Provided are: a method for predicting the onset of pregnancy-induced hypertension (PIH) by precisely detecting abnormalities that occur before the onset of PIH (where such abnormalities have been impossible to detect by various conventional testing methods for PIH) while imposing less of a burden on a subject; a method for evaluating a fetus and placental functions in PIH; and a method for detecting PIH, which comprises measuring the level of human lipocalin-type prostaglandin D synthase (L-PGDS) in a body fluid sample collected from a subject.

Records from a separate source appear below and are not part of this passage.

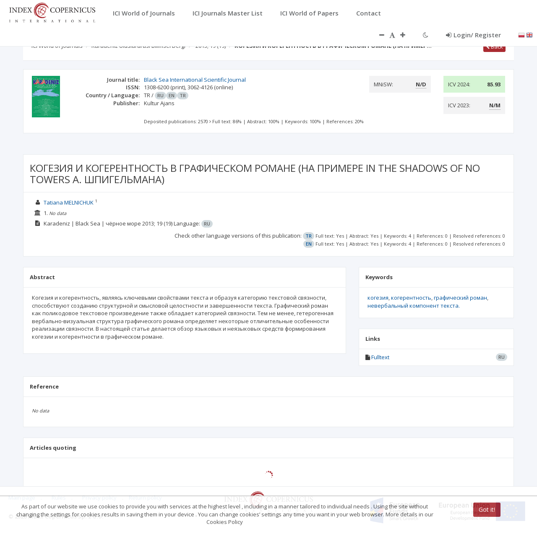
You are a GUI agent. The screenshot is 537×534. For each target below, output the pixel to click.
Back (494, 46)
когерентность (411, 297)
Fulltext (380, 357)
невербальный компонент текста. (414, 305)
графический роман (460, 297)
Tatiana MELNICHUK (69, 202)
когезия (378, 297)
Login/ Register (473, 35)
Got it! (487, 509)
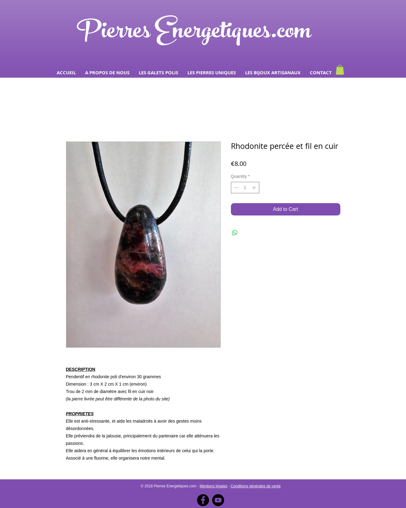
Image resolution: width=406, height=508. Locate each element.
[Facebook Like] (331, 52)
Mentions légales (214, 486)
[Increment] (254, 187)
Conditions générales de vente (256, 486)
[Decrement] (236, 187)
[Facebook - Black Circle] (203, 500)
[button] (158, 73)
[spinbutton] (245, 187)
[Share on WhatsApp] (235, 232)
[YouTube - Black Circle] (218, 500)
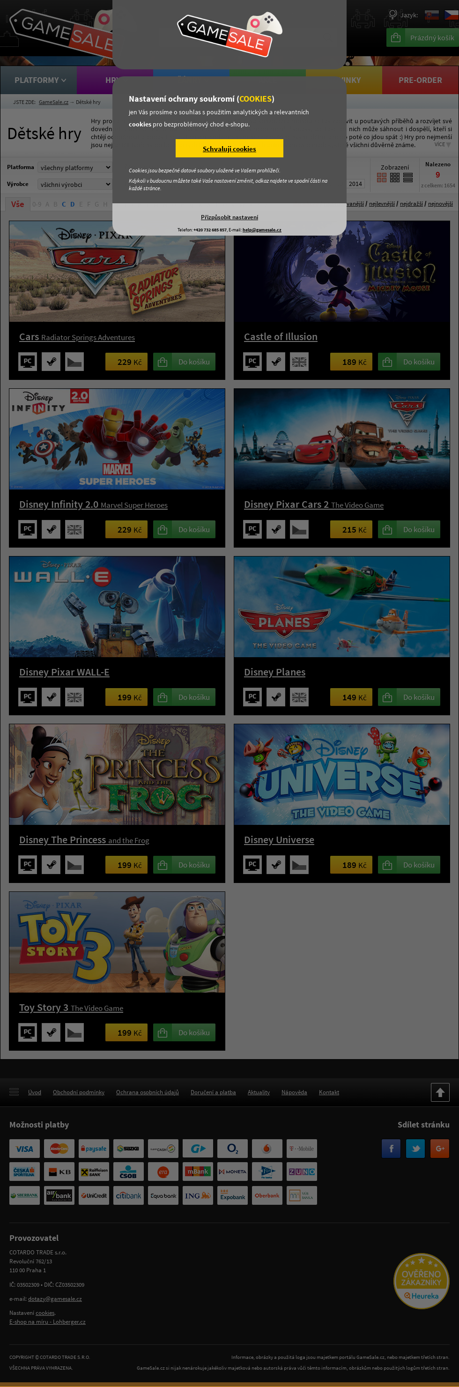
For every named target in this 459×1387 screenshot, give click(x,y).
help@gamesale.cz (262, 230)
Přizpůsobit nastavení (229, 217)
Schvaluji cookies (229, 148)
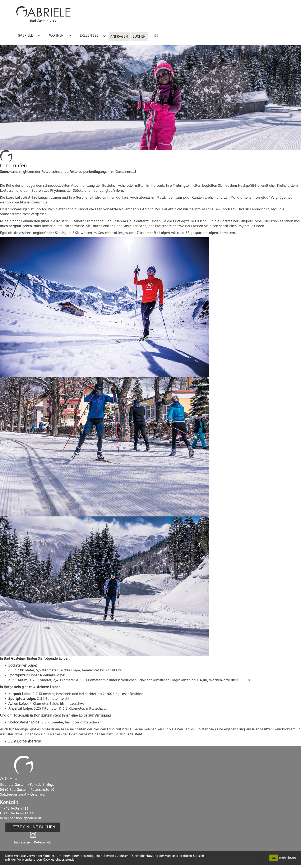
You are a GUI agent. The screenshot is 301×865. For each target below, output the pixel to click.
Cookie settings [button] (255, 858)
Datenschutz (43, 842)
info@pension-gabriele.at (20, 818)
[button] (32, 827)
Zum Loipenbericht (25, 741)
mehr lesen (287, 858)
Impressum (22, 842)
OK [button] (274, 857)
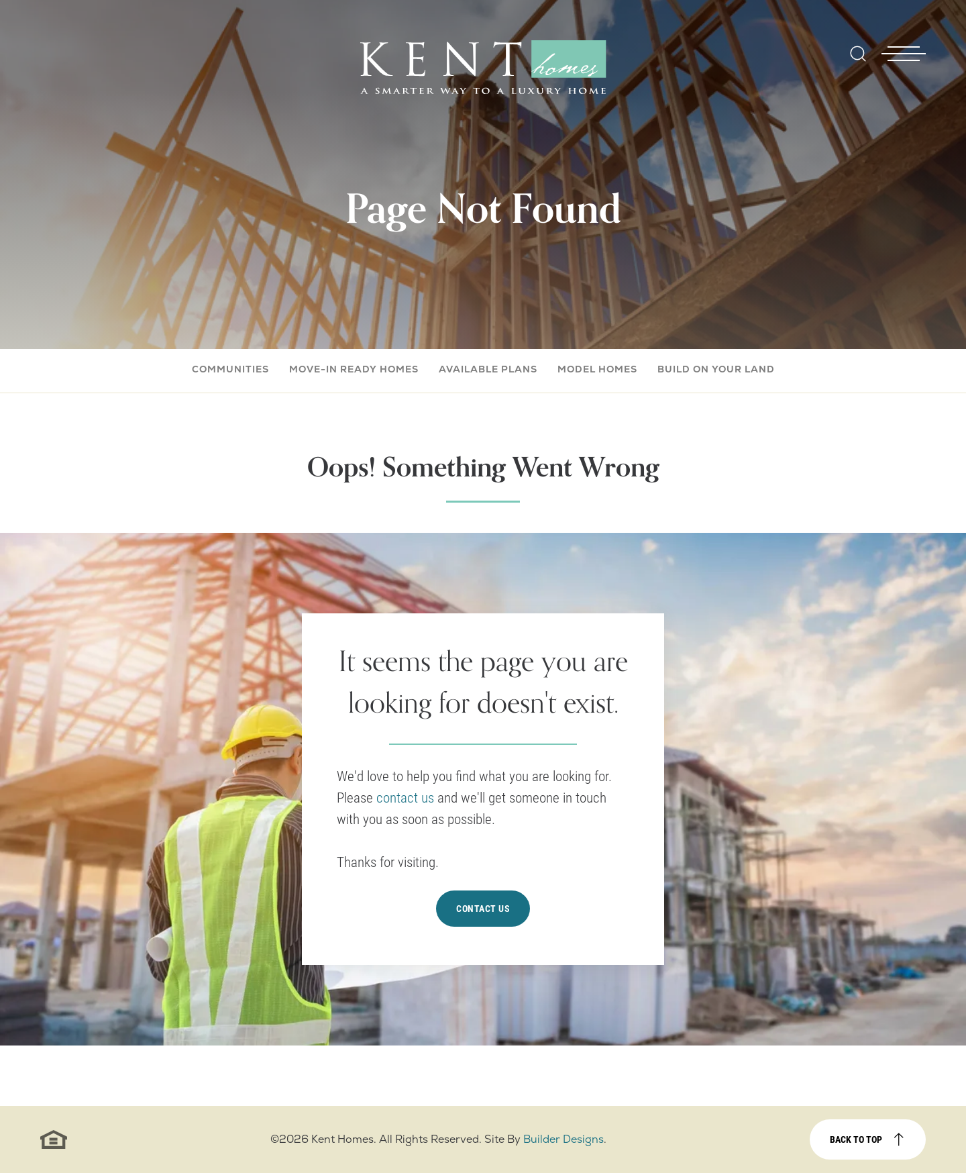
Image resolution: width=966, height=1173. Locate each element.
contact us (406, 797)
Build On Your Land (716, 369)
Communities (230, 369)
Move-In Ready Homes (354, 369)
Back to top (856, 1139)
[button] (858, 63)
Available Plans (488, 369)
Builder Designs (563, 1139)
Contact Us (483, 908)
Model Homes (597, 369)
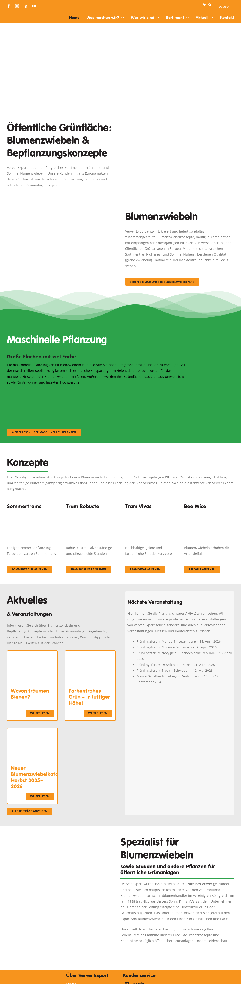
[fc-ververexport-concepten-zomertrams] (32, 513)
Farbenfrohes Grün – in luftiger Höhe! (89, 697)
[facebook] (9, 6)
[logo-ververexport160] (16, 13)
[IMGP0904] (91, 513)
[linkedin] (25, 6)
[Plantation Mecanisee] (179, 121)
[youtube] (34, 6)
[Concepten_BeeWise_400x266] (209, 513)
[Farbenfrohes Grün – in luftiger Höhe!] (90, 654)
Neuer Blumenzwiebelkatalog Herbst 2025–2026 (38, 777)
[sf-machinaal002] (96, 391)
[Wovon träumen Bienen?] (32, 654)
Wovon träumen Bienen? (30, 694)
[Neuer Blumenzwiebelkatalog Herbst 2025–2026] (32, 731)
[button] (209, 4)
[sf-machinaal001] (34, 391)
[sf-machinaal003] (159, 391)
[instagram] (17, 6)
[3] (61, 213)
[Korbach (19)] (150, 513)
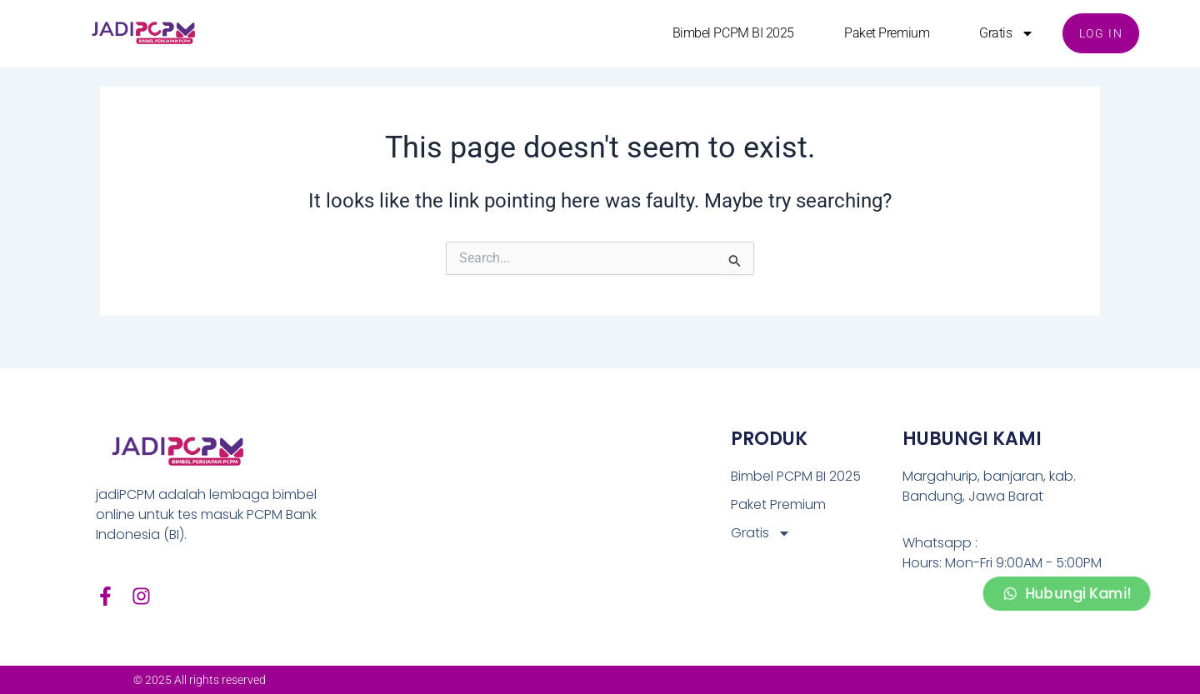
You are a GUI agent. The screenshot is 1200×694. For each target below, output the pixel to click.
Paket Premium (886, 33)
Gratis (1006, 33)
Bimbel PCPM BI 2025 (732, 33)
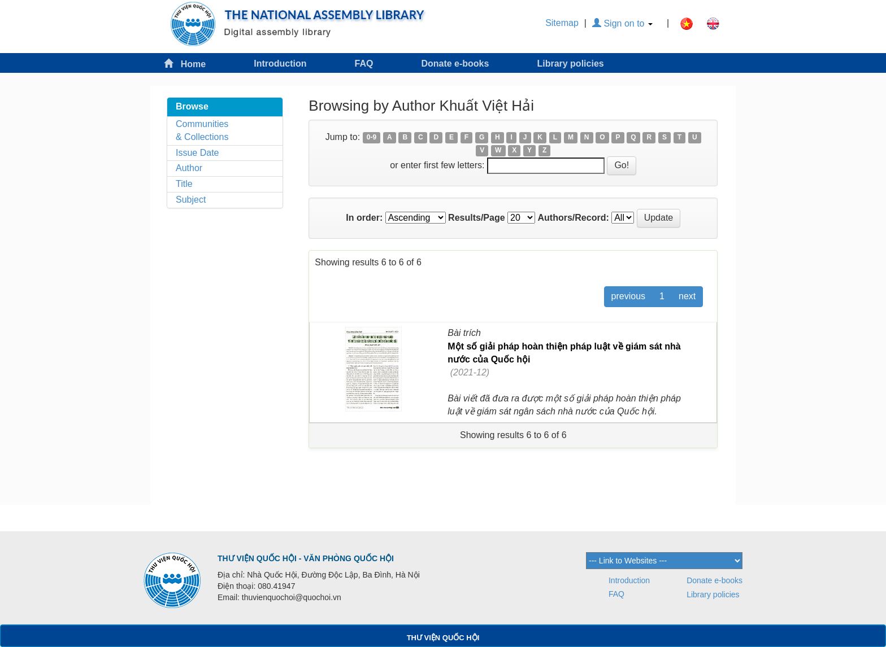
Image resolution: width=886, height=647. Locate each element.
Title (184, 184)
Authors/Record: (573, 217)
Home (185, 63)
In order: (364, 217)
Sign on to (622, 23)
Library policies (570, 63)
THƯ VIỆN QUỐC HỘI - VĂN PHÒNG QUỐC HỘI (306, 558)
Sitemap (562, 23)
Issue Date (197, 153)
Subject (191, 199)
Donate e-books (455, 63)
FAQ (364, 63)
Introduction (280, 63)
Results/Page (476, 217)
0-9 (371, 138)
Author (189, 168)
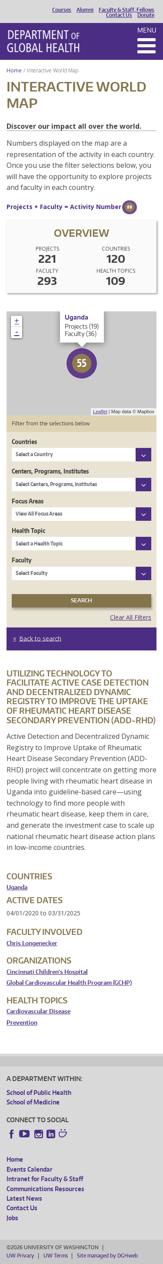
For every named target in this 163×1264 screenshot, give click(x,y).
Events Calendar (30, 1169)
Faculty (22, 560)
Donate (145, 15)
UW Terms (55, 1255)
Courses (61, 10)
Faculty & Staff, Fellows (126, 10)
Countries (24, 441)
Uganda (17, 887)
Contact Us (119, 15)
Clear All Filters (130, 617)
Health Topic (28, 530)
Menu (146, 30)
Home (14, 70)
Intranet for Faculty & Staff (45, 1178)
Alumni (85, 10)
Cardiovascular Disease (38, 1011)
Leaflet (100, 411)
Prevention (22, 1022)
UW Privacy (20, 1255)
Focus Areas (27, 501)
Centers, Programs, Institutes (50, 471)
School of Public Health (39, 1092)
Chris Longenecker (32, 943)
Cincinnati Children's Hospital (47, 972)
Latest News (24, 1198)
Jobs (12, 1218)
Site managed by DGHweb (107, 1255)
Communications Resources (45, 1188)
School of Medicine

Description of the Invention

An object of the present invention is to provide a method for conveniently and objectively determining the severity of PIH, which has been comprehensively determined by various testing methods. Another object of the present invention is to provide a method for predicting the onset of PIH by precisely detecting abnormalities that occur before the onset of PIH (such abnormalities have been impossible to detect by various conventional testing methods for PIH) while imposing less of a burden on a subject. Still another object of the present invention is to provide a method for evaluating a fetus and placental functions in PIH.

As a result of intensive studies to achieve the above objects, the present inventors have discovered that the severity of PIH can be determined by measuring L-PGDS levels in body fluids such as blood and urine and using the measured values as indexes. Furthermore, the present inventors have discovered that early prediction of PIH is possible with the use of such measured values as indexes. Thus, the present inventors have completed the research.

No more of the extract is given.